Pedagogy focused on inquiry-based learning (e.g., scientific inquiry [NRC 1996]; problem-based learning; 5E learning cycle, and instructional model [Bybee 1997]) that is combined with technology (e.g., TOXMAP and Google Earth) should be utilized to enable students to completely study these evolution concerns as well as to fully comprehend the complexity of the environmental challenges and problems that mankind is facing and will face in the next 50 to 100 years. Field excursions to local areas that have been affected by human activity should be done whenever feasible. Students may gather data to determine the extent of anthropogenic change and explore the effect that these activities may have had or will have on local species evolution and the ecosystem in general. Anthropogenic field visits provide authenticity to the educational experience by enabling students to see firsthand the environmental deterioration that is taking place in their communities. These encounters may then be brought back into the classroom for a more detailed discussion.
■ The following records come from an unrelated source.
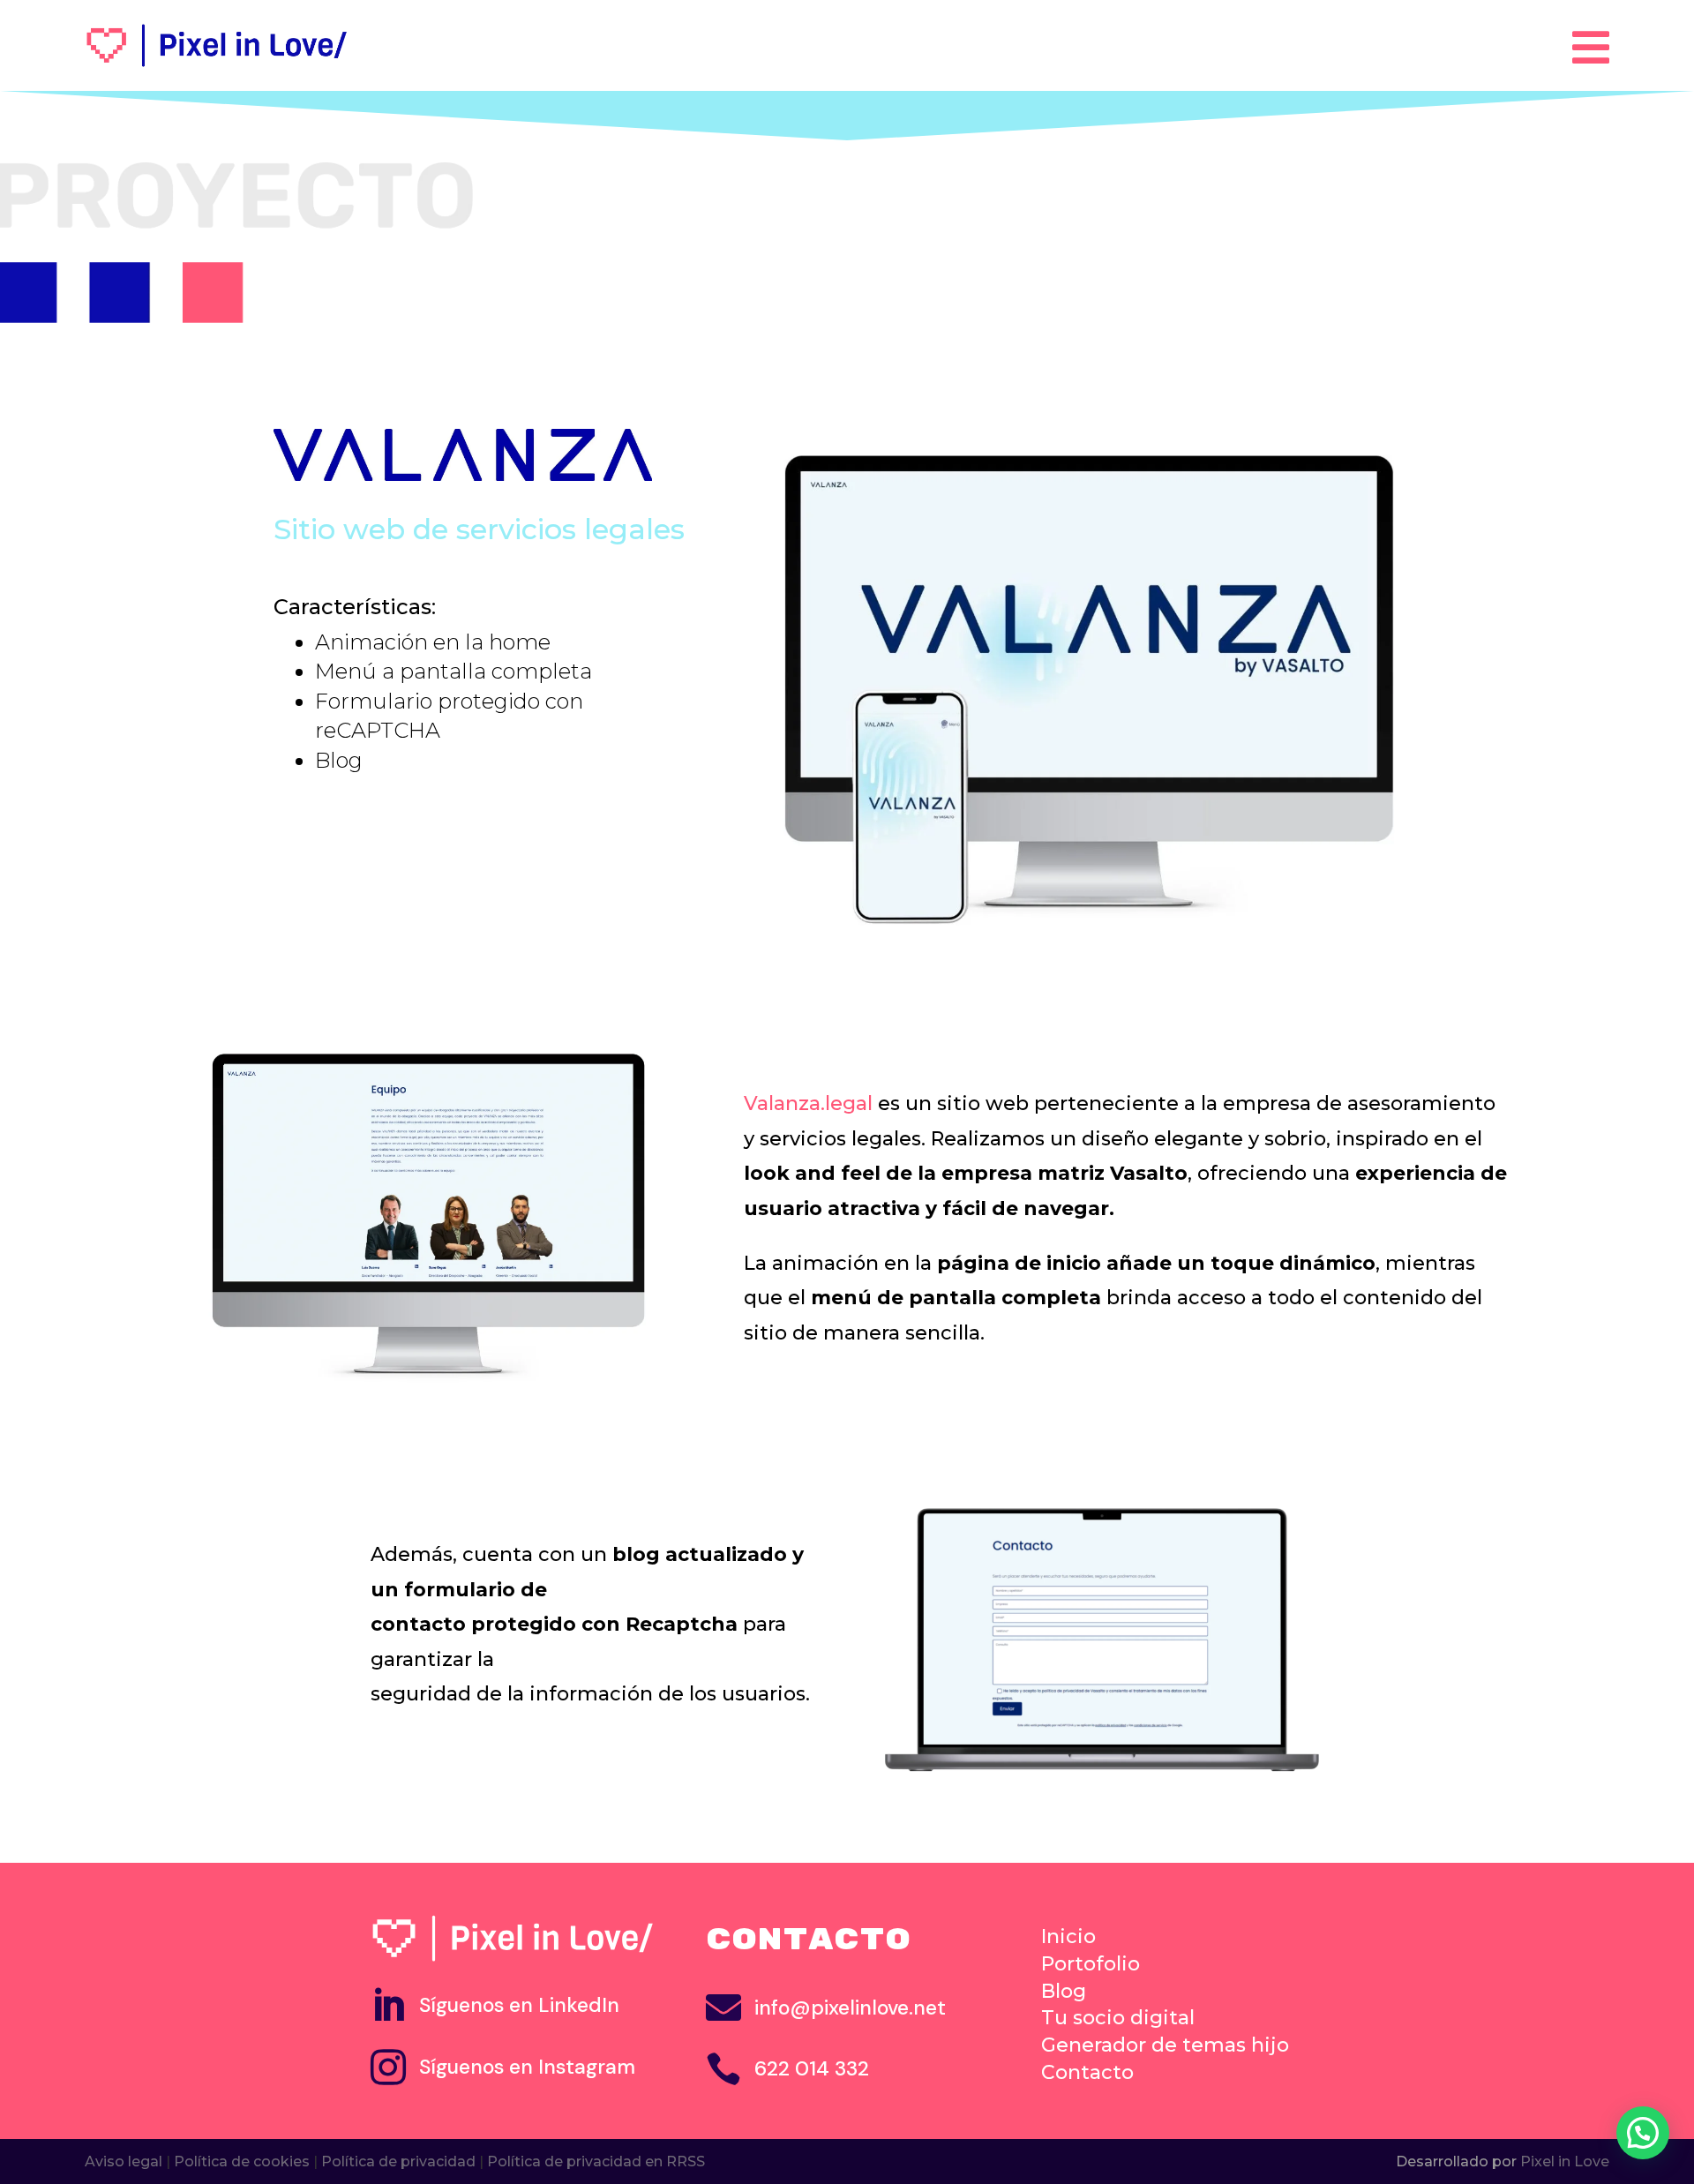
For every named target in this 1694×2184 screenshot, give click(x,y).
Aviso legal (123, 2161)
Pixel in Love (1564, 2161)
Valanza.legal (808, 1103)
Aside from a focus on integrated science content (e.g., humanity's impact on biological evolution and the biosphere), inquiry-learning pedagogy combined with technology, and the use of local anthropogenic field trips, question-driven activities should place a special emphasis on how humanity can begin to decelerate the anthropogenic trajectory we are currently on. This problem may be explored by looking at the two primary underlying causes that are causing current global environmental degradation: the human population's expansion and the pace at which natural resources are used. These question-driven actions should also be framed by the knowledge that, on average, the more developed nations use the most natural resources per capita, while the developing countries have the fastest population increase. An emphasis should also be placed on examples of the development and implementation of more efficient and environmentally sustainable human activities, as well as an awareness that a person in a more developed country, such as the United States, consumes significantly more natural resources per capita than a person in a developing country. As a result, a person in a highly developed nation produces much more environmental destruction, either directly or indirectly, than a person in a less developed one. Finally, a focus should be made on how mankind, the class as a whole, the instructor, and the individual student may begin to morally and equitably lessen both of these underlying issues by modifying existing actions.

Conclusion

Human actions have clearly changed and will continue to influence the evolutionary history of numerous species in the past, present, and future. It's unclear how severe these future evolutionary shifts and extinctions will be. Education might be a method for slowing human activities that are influencing global organismal development both directly and indirectly. To that aim, evolution educators, environmental educators, and science educators in general must build curriculum that address and stress the ever-increasing influence humans have on the development of other animals and the biosphere.